The retired couple built a log home at the south end of the Island. Settling down marked the end of a vagabond life for Erna Andersen, 78, and her husband, Povl, 87, who enjoyed living here and there.
When Erna Andersen was 17, her family took a vacation at an inn on the coast of Denmark. Many families did those short trips, she said. The inn had a long table (so you met other diners), a big yard and beautiful countryside amenable for long walks.
She spied Povl, a fellow vacationer.
“I kind of eyed him,” Erna Anderson said.
“I was good looking,” her husband added.
Courting was formal, sweet and chaste. He held her hand. When he dared to kiss her, she slapped his face.
It all worked out — they married and headed across the Pacific Ocean in an old Polish ship.
They arrived in North America in 1950, just a couple of crazy Danish kids with $100 to their names. They lived in Canada for a decade and then came across the border. They worked on farms and at a school for disabled children, and he worked at a mill. They lived in Montana and in Edmonds, when he worked at the University of Washington.
“He wanted to travel,” she said. “We had a good time in our young life.”

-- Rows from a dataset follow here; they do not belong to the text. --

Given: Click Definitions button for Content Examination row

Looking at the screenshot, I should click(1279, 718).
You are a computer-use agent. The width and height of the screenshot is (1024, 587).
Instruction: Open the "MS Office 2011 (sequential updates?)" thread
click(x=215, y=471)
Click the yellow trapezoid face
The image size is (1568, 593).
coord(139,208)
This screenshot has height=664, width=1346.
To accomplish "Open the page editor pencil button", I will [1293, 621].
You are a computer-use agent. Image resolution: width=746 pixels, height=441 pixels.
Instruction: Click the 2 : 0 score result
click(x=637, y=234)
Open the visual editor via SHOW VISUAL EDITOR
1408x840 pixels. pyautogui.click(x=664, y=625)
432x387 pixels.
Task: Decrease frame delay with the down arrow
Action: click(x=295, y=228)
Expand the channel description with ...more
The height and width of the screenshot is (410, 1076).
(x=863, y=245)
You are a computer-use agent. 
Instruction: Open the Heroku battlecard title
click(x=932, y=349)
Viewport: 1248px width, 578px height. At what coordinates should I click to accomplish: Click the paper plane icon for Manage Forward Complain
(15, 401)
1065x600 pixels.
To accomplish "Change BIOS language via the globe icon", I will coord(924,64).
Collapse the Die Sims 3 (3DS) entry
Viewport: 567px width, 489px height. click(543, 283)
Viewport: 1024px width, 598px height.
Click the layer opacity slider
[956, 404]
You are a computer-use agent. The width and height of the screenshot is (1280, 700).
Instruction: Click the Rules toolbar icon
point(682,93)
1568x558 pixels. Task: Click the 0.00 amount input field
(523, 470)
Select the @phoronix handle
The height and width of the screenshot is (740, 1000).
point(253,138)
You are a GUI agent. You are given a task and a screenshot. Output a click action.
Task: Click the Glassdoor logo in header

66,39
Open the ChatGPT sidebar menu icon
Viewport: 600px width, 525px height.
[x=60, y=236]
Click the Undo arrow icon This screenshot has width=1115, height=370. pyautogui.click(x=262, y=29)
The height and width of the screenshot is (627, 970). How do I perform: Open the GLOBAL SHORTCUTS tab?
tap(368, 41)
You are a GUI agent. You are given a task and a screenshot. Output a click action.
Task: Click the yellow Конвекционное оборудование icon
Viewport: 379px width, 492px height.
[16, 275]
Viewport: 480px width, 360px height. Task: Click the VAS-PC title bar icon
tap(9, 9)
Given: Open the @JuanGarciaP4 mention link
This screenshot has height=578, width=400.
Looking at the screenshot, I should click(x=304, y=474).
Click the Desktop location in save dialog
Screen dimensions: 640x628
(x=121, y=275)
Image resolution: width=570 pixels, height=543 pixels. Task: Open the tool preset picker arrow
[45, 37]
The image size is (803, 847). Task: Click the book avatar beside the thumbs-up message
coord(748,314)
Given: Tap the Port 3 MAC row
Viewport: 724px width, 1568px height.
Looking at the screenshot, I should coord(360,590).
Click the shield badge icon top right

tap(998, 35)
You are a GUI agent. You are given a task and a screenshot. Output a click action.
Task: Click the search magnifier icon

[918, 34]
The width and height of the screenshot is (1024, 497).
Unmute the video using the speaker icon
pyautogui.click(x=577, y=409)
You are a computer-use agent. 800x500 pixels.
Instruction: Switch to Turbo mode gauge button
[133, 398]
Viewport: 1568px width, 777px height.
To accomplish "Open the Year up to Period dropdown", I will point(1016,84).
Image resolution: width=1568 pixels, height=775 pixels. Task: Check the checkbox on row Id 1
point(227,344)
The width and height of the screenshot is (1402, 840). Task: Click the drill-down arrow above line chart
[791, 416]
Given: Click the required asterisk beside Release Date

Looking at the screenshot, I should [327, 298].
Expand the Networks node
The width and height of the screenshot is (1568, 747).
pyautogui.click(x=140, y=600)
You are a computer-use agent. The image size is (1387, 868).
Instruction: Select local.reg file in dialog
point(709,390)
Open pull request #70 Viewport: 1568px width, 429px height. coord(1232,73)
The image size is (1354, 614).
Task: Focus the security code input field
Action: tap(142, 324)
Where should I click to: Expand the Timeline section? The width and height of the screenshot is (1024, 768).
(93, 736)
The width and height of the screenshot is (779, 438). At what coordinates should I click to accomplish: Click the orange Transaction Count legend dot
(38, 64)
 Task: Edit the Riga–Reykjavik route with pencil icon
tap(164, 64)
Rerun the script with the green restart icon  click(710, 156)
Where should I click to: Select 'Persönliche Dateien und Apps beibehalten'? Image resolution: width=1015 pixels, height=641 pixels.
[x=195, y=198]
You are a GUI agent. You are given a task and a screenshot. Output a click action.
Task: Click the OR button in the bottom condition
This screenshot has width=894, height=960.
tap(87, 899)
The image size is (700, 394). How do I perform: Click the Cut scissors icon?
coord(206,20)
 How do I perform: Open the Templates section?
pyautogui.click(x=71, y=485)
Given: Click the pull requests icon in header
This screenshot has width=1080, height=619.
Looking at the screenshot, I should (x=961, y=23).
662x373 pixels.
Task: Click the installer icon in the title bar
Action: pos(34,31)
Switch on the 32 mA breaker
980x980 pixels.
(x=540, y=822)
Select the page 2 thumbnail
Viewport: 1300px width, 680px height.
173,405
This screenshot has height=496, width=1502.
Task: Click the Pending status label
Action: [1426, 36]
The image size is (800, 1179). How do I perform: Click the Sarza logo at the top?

The couple found their little slice of heaven at the south end of Camano in 1979. They took a class about how to build a log home. The Andersens built a sturdy showplace, an oasis — snowshoes hung on a beam above the living room seem a perfect fit.
They share a comfortable life, except when power goes out in a storm. Last year, when they were out of electricity for almost a week, totally cut off from communications, their daughter, Alice, who lives in Ballard, called 911.
A nice deputy found that the Andersens were managing, with goods delivered by friends and neighbors who supplied water, propane and dry wood.
This year, Erna Andersen says they are ready for the worst.
“I have water ready, wood, propane, canned food, matches, candles and batteries,” she said. “We can endure anything.”
They will hunker down during an outage, she said, until the hard-working PUD crews make it to the south end of Camano.
Sometimes, that trek is a challenge, said Neil Neroutsos, a utility spokesman.
“A lot of storm systems come into the area,” Neroutsos said. “When there are heavier winds, Camano and Whidbey Island are often one of the first parts of Western Washington that get hit.”
He said the PUD has done tree trimming around Camano in preparation for bad weather.
In case the couple loses electricity, they can eat fruit, potato mixes and Spam.
They like Spam.
The Andersens have a radio with batteries and something much more important. When the power goes out, they carry a tape recorder to the living room.
In the 1950s and ’60s, they sent reels of audio tapes back and forth to the old country to record daily family news.
“We have a cozy time and listen to the voices,” Erna Andersen said. “You can hear them so clearly.”
When the power snapped off a few weeks back, Erna and Povl Andersen turned on the machine, snuggled under blankets and were warmed with sounds of love from the old country.